Isaías 43, 18-19. 21-22. 24b-25; Sal 40, 2-3. 4-5. 13-14 ; san Pablo a los Corintios 1, 18-22; san Marcos 2, 1-12

Todos conocemos a gente que está enferma, incluso podríamos estar en semejante estado cualquiera de nosotros. Por supuesto, que no hablo de un catarro o de una gastritis, sino de una enfermedad grave, como puede ser un cáncer, una parálisis, etc., y que sitúa a dicho paciente en una cierta marginación conforme a lo que suele denominarse “llevar una vida normal”. Recuerdo, por ejemplo, hace ya algunos años, a una buena mujer (diría que era una santa mujer) que padecía la enfermedad del ELA (esclerosis lateral amiotrófica). Se trata de una dolencia que afecta al sistema nervioso (las neuronas no dan información a los músculos para que estos se muevan), que resulta degenerativa a lo largo de los años, de la que aún no se ha encontrado el medicamento adecuado para curarla. Pues bien, todos los viernes iba a su casa a llevarle la sagrada comunión. Su marido solía abrir la puerta y me introducía en la estancia donde se encontraba la enferma. Impresionaba verla sentada en una silla adecuada a su estado, y en la que le habían instalado un sistema especial para poder comunicarse con los de alrededor. La enfermedad le impedía hablar, pero su familia había puesto los medios necesarios para que no se interrumpiera una mínima comunicación con ella. Cuando me sentaba junto a ella realizaba un gesto, ya conocido por su marido, y que significaba que la dejaran sola con el sacerdote porque quería confesarse. Y este es el punto al que quería llegar.
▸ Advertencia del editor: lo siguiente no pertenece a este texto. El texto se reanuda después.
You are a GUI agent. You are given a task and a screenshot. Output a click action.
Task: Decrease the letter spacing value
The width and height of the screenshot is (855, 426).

“Viendo Jesús la fe que tenían, le dijo al paralítico: ‘Hijo, tus pecados quedan perdonados’”. Cuando confundimos a Dios con un personaje que “nos resuelve problemas”, entonces no sabemos quién es Él. Un amigo sacerdote me decía hace algún tiempo: “Dios no hace milagros, da su gracia”. Sólo desde aquí podemos entender, en primer lugar, qué significa que un todo un Dios se haya hecho “uno de nosotros”; sólo desde esa perspectiva podremos entender qué sentido tiene la muerte de Cristo en la Cruz… sólo así, y no de otra manera, captaremos, tal y como escuchaba hace unos días a una joven entregada a Dios desde su trabajo en el hogar, en qué consiste el amor de Dios: “Yo intento dar cariño a los sacerdotes, con mi trabajo silencioso y escondido, desde el corazón de Dios… y nunca me importará que sea reconocida ante los ojos del mundo”. Os puedo asegurar que no eran palabras hechas, sino que brotaban de un ánimo sólo y exclusivamente sobrenatural.

Estas son las cosas que otros no pueden ver, pero que son el “recreo” constante de Dios. Por eso, al perdonar Jesús los pecados al paralítico, Él le estaba dando lo más grande: la gracia divina. Los que estaban alrededor, y que sólo atisbaban las apariencias, murmuraban en su interior por la desfachatez de algo que, en verdad, no creían: el perdón de Dios. Aquella mujer enferma a la que llevaba la Comunión cada viernes, pedía antes, y con ojos ansiosos, el sacramento de la confesión, pero no como un ritual rutinario, sino con la convicción de que, más allá de la enfermedad, lo único importante era experimentar en el interior del corazón la misericordia de Dios. En nuestros ambientes actuales puede resultar escandaloso este tipo de actitudes, porque en absoluto se corresponden con lo que denominamos un estado de bienestar, pero yo preguntaría: ¿Qué ofrece el mundo a cambio?… ¿placer de un instante?, ¿una mejor situación social?, ¿más dinero?, ¿mayor fama?… Cada cual haga examen en qué fija sus ambiciones y el sentido diario de su existencia.

La Virgen María, que sabía mucho de silencios, siendo la Inmaculada Concepción, intercedió, y sigue intercediendo, por los que andamos en este “valle de lágrimas”, y así las enfermedades del alma queden curadas por las palabras de Cristo: “… para que veáis que el Hijo del hombre tiene potestad en la tierra para perdonar pecados”.